The company has stated that the new facility will manufacture nacelles for its next-generation 7 MW offshore wind turbines.
— Siemens Press Office (@siemens_press) August 5, 2015
According to Siemens, the Cuxhaven plant will be among the most significant new production facilities for the company in Germany in recent years. The German conglomerate is expected to break ground for the project later this year, and begin production of the first components in mid-2017.
The Cuxhaven project represents the commitment of Siemens toward including Germany as its business location. “The expansion of offshore wind power capacity in Germany and Europe represents an enormous opportunity for northern Germany and Siemens,” Joe Kaeser, the president and CEO of Siemens, has stated.
The current plan for the production facility designates it surface area as 170,000 square meters. The premises are to be located at the edge of the harbor of Cuxhaven.

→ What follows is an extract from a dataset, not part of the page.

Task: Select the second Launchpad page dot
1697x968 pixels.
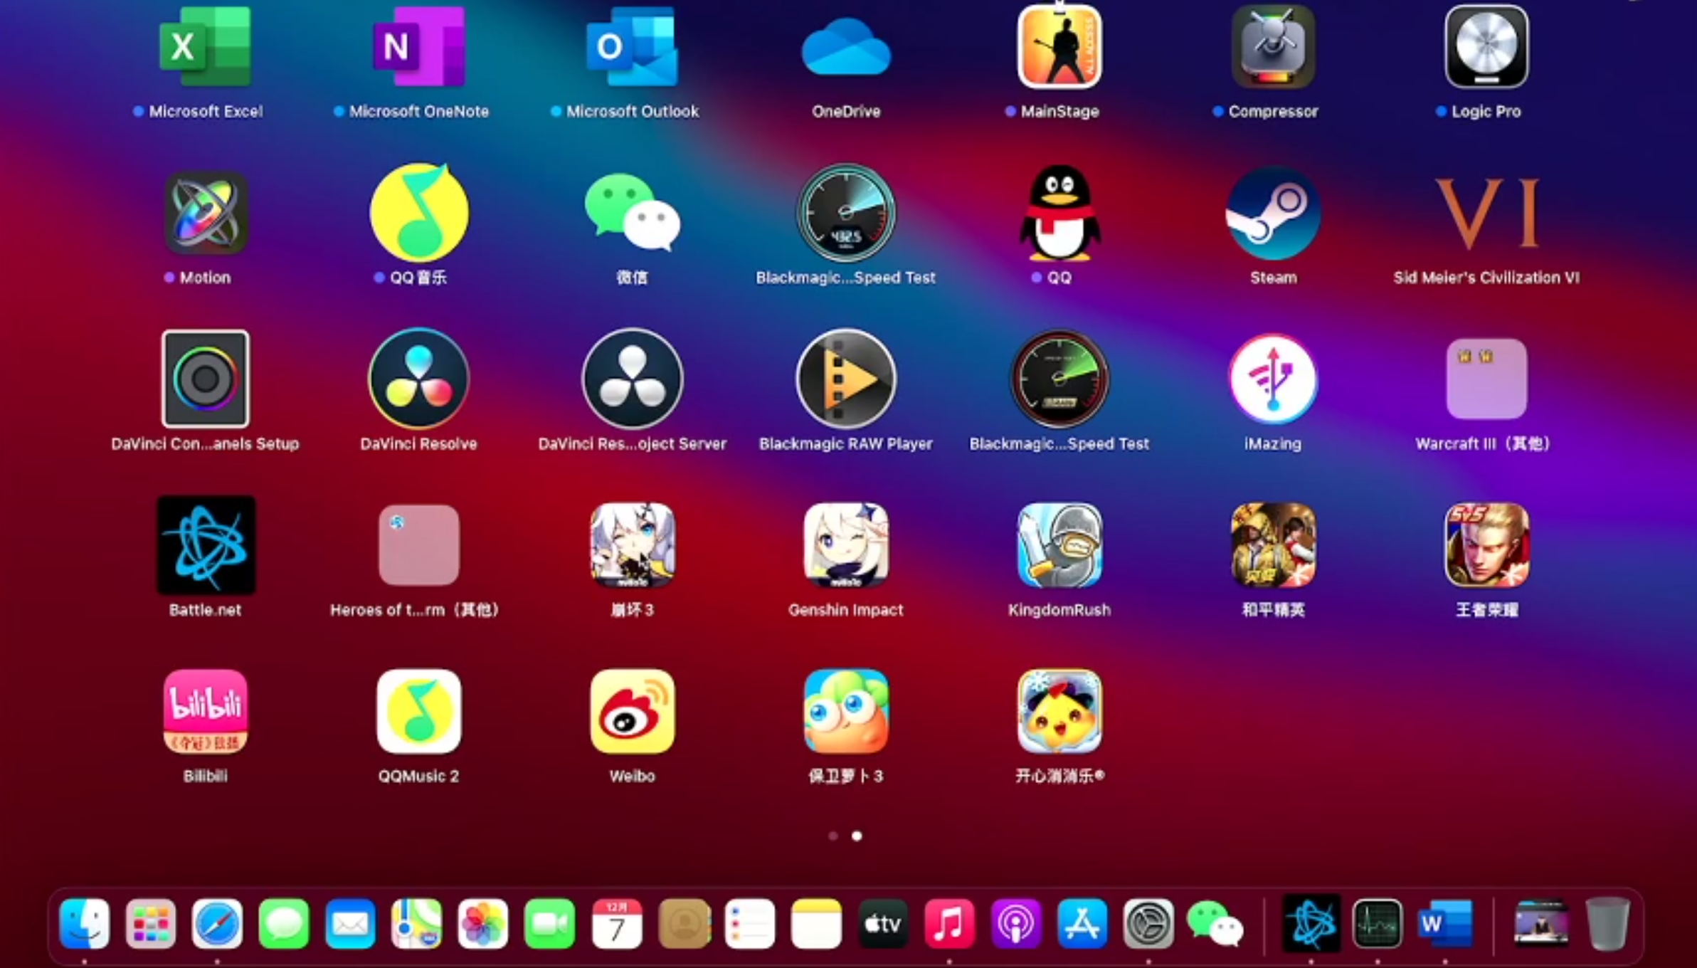Action: coord(857,836)
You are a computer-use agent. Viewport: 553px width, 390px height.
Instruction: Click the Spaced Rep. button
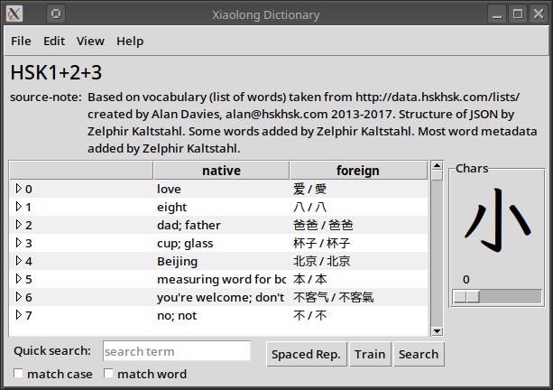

And it is expected to facilitate loading of heavy components directly on to transportation vessels.
According to a statement, the new factory will handle the final assembly of generators, hubs and nacelle back-ends, which are all connected to form nacelles, the core of offshore wind turbines.
Besides the proposed facility at Cuxhaven, Siemens is in the process of constructing a plant for rotor blades in Hull, UK. The facility will produce blades for its 6 MW and 7 MW wind turbines. That plant is also scheduled to be fully operational in 2017.
Siemens has been the market leader in offshore wind power industry. The company has sold close to 3,100 wind turbines and installed more than 1,470 offshore turbines with a total capacity of 4.7 gigawatts. The company is also a leader in offshore grid connections and offshore service.
Markus Tacke, the CEO of wind power and renewables divisions at Siemens, said the company was looking to build “the most efficient and reliable ‘Made in Germany’ wind turbines” at the Cuxhaven facility. “We invest where we see opportunities for growth – and Germany and Northern Europe are dynamic growth markets for us. The new factory will also make an important contribution toward helping us reach our goal of making wind power competitive.”
The Renewable UK industry association had recently published a study report which showed that the costs of offshore wind power had declined by 11 percent over the past five years.
It is expected to decline significantly as the technology develops further.